PROBLEM SET:
1. List every title in the Sheldon Gardner biography's sentence that begins "Titles include".
2. Continue the biography of psychologist Sheldon Gardner from its last sentence.

──────── EXCERPTED TEXT ────────

= Sheldon Gardner =

American psychologist

Sheldon Frank Gardner (1934–2005) was an American psychologist who worked in the tradition of Sigmund Freud. With his wife, Gwendolyn Stevens, Gardner wrote several books, several pamphlets and other shorter works, and more than 50 articles in the field of psychology. Titles include The Care and Cultivation of Parents, Separation Anxiety and the Dread of Abandonment in Adult Males, Women of Psychology: Pioneers and Innovators, Women of Psychology: Expansion and Refinement, and Red Vienna and the Golden Age of Psychology, 1918-1938.

Gardner held teaching, research, and administrative positions at several major universities and various institutes. Among highlights, he was the first chair of the Psychology Department at the University of North Carolina at Asheville, the founder and Executive Director of the Hyperkinesis Clinic in Pasadena, California, and the founder and Executive Director of the Psychological Assessment Laboratory in Santa Ana, California; also, he organized and directed the Psychological Services Department at the Long Beach Neuro-Psychiatric Institute. From 1982 he lived in Connecticut, where he was Chief Psychologist at the Child Guidance Clinic of Southeastern Connecticut before opening a private practice in Mystic in 1991.

Gardner wrote and performed the play An Evening with Sigmund Freud and performed in other theatrical and musical events, once being nominated for a Eugene O'Neill award for community theater acting in southeastern Connecticut. He wrote a column for a Cape Girardeau, Missouri newspaper and a monthly column for Professional Selling. Late in life, he wrote several novels.

──────── INFORMATION PROVIDED ────────

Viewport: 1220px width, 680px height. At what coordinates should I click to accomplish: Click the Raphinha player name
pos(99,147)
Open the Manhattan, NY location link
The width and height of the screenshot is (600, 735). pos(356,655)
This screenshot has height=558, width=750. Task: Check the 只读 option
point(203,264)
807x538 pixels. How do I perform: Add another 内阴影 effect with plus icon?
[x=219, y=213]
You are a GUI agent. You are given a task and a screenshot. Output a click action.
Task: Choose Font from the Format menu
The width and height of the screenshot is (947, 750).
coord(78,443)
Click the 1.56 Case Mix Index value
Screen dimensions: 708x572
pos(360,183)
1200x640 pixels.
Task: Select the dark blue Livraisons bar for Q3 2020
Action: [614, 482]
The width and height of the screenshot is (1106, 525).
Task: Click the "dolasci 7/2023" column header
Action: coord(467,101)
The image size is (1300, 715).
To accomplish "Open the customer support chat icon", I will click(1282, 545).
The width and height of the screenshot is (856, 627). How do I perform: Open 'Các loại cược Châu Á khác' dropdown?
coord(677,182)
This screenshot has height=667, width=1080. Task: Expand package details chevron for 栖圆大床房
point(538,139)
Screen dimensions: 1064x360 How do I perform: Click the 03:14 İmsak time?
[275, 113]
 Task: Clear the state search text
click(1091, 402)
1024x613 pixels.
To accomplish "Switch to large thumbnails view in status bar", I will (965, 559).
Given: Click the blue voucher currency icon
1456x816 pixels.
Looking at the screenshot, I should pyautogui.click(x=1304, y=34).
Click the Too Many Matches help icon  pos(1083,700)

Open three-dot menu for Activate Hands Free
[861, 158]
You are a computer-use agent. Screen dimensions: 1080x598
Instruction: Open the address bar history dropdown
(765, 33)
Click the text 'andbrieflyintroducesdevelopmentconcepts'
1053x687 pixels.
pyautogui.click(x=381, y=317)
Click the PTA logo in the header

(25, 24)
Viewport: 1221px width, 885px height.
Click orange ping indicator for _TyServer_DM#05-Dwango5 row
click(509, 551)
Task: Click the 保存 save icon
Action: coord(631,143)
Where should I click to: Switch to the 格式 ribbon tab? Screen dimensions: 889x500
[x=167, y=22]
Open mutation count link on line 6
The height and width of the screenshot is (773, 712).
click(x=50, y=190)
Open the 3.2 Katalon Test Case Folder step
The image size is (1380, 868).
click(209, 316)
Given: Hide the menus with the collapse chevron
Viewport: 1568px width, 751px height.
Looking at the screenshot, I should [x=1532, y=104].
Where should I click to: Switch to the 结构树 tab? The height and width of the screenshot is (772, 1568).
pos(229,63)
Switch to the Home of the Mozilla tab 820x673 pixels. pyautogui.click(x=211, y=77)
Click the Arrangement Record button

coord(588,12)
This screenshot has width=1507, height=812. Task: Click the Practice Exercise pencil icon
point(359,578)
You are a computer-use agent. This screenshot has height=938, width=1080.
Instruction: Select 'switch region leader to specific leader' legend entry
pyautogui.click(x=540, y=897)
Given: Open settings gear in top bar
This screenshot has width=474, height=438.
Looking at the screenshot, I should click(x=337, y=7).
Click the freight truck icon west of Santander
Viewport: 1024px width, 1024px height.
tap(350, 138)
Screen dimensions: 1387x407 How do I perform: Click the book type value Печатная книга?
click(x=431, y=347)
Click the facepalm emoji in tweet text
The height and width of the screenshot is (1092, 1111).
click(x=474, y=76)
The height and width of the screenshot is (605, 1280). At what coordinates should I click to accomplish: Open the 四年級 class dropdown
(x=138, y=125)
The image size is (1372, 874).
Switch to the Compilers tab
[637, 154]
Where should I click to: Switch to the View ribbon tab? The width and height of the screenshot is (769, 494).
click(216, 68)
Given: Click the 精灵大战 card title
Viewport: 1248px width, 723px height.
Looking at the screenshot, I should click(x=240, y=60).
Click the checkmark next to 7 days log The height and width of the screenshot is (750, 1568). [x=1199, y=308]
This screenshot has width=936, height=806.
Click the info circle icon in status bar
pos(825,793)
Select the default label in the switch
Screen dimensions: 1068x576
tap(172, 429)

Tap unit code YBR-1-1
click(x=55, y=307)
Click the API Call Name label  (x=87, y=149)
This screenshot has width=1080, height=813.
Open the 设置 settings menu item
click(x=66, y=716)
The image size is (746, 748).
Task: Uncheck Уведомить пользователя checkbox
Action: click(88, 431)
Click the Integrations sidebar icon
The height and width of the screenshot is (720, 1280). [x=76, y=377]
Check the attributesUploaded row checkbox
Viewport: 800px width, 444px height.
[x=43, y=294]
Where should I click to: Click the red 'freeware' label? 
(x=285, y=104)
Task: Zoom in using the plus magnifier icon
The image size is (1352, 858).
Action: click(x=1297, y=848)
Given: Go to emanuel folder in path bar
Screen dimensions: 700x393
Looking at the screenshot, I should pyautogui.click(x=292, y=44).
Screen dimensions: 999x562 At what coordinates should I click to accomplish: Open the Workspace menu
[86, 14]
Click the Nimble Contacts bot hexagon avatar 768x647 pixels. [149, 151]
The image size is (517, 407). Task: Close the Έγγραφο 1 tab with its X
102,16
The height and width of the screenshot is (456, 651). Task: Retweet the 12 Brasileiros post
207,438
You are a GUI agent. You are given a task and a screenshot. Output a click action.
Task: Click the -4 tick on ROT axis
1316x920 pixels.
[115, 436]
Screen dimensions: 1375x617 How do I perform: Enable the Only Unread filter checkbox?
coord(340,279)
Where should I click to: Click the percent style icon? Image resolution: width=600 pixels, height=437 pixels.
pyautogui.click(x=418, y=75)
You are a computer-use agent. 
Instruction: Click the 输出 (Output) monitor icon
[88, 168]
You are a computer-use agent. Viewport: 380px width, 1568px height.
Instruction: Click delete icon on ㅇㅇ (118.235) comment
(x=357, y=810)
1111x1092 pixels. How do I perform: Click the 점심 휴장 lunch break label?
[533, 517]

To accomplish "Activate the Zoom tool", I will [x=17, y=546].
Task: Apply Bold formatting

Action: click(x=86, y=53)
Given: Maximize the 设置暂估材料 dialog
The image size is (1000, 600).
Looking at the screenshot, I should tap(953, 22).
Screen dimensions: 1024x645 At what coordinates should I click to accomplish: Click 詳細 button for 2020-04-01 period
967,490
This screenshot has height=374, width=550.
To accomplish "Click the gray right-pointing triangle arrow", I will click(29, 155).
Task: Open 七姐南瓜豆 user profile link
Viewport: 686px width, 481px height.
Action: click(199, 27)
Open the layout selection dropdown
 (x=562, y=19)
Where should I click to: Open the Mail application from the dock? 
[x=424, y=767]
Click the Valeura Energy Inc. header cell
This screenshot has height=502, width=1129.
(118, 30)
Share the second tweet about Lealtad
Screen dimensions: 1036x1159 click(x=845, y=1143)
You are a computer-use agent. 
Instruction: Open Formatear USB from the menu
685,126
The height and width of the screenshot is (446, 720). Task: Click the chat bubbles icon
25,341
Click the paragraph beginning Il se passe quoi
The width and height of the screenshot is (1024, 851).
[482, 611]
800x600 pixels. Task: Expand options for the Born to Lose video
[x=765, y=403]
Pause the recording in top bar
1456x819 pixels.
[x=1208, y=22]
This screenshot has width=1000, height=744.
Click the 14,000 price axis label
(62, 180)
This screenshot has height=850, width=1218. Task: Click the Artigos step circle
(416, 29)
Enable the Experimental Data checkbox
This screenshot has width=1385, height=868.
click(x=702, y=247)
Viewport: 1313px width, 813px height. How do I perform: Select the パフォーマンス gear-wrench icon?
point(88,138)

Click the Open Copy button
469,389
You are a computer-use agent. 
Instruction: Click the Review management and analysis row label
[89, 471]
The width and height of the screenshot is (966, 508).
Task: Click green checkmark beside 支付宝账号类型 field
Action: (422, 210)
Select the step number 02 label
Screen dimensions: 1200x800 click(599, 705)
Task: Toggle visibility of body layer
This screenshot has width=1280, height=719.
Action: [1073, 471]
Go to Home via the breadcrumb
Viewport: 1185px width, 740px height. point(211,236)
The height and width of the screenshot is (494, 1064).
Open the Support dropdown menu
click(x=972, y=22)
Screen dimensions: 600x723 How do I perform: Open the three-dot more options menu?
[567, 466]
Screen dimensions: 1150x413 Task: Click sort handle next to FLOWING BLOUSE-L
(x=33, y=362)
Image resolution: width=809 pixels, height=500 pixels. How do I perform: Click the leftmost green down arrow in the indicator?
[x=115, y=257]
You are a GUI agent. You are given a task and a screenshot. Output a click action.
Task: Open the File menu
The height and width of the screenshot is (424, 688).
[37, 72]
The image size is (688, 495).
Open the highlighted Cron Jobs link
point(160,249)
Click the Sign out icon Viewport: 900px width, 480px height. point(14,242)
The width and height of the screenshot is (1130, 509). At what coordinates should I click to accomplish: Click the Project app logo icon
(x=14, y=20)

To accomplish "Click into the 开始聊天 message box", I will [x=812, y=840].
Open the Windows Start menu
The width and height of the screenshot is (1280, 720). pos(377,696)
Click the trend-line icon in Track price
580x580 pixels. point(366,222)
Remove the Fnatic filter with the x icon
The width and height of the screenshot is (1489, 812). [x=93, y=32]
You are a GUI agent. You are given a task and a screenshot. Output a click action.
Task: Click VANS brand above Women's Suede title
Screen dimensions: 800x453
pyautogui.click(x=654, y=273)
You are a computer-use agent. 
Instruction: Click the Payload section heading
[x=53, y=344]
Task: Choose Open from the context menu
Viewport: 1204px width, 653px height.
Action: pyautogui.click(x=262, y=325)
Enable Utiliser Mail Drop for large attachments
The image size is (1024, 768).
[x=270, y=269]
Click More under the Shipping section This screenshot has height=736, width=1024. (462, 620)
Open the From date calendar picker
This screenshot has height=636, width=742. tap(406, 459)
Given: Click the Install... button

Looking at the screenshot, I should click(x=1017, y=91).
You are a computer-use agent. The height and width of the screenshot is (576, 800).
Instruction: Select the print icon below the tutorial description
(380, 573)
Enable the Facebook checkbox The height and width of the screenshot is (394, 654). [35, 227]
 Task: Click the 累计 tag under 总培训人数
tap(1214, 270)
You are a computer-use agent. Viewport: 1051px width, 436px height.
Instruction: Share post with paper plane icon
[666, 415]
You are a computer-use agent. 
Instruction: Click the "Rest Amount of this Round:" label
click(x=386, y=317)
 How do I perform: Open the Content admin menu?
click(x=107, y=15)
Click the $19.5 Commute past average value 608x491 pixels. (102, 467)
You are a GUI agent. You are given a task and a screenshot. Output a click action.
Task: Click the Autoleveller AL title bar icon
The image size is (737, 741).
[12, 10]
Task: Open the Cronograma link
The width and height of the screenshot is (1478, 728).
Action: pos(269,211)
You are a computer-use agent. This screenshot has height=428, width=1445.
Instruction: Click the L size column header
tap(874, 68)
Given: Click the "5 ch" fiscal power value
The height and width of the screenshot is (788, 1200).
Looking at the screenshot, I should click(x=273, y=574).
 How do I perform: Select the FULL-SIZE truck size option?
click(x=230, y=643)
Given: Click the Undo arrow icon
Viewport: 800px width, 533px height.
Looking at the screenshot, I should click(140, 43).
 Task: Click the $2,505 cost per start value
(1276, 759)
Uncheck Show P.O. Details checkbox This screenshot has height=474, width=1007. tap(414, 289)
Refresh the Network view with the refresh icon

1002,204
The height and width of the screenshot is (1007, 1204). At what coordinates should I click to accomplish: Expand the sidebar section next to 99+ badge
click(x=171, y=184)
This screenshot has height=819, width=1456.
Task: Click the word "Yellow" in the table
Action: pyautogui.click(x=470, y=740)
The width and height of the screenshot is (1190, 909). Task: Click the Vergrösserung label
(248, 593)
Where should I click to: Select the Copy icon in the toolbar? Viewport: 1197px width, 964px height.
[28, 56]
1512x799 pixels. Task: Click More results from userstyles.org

────────

RESPONSES BY TASK:
1.
- The Care and Cultivation of Parents
- Separation Anxiety and the Dread of Abandonment in Adult Males
- Women of Psychology: Pioneers and Innovators
- Women of Psychology: Expansion and Refinement
- Red Vienna and the Golden Age of Psychology, 1918-1938

2.
Gardner was born in Chelsea, Massachusetts, the oldest child of Philip and Goldie (Stepanski) Gardner. As the 1952 "outstanding graduating student" from Everett High School in Boston, he earned a scholarship to Harvard and thus an education his family could not have afforded. After graduating with an A.B., he earned a Ph.D. in clinical psychology at the University of Southern California in 1963, where he studied under J. P. Guilford.

He was a longtime member of Rotary International, including service as Secretary of the Mystic, CT chapter. He served on the board of directors of the Eastern Connecticut Symphony Orchestra, including one term as Second Vice-President. He served one term as President of the Groton-Mystic chapter of AARP. He was a member of the Vestry of St. Mark's Episcopal Church in Mystic, where he also sang in the choir.

Having contracted polio as a child, Gardner overcame the illness, only to have its symptoms recur later in life. He continued to travel widely and to remain, in his words, a "fanatical" tennis player. Gardner was youthful to the last day of his life.

Gwendolyn Stevens has written an account of Gardner's life and ideas, titled Goombah Luigi's Grandson: Memoir of a Jewish Psychologist.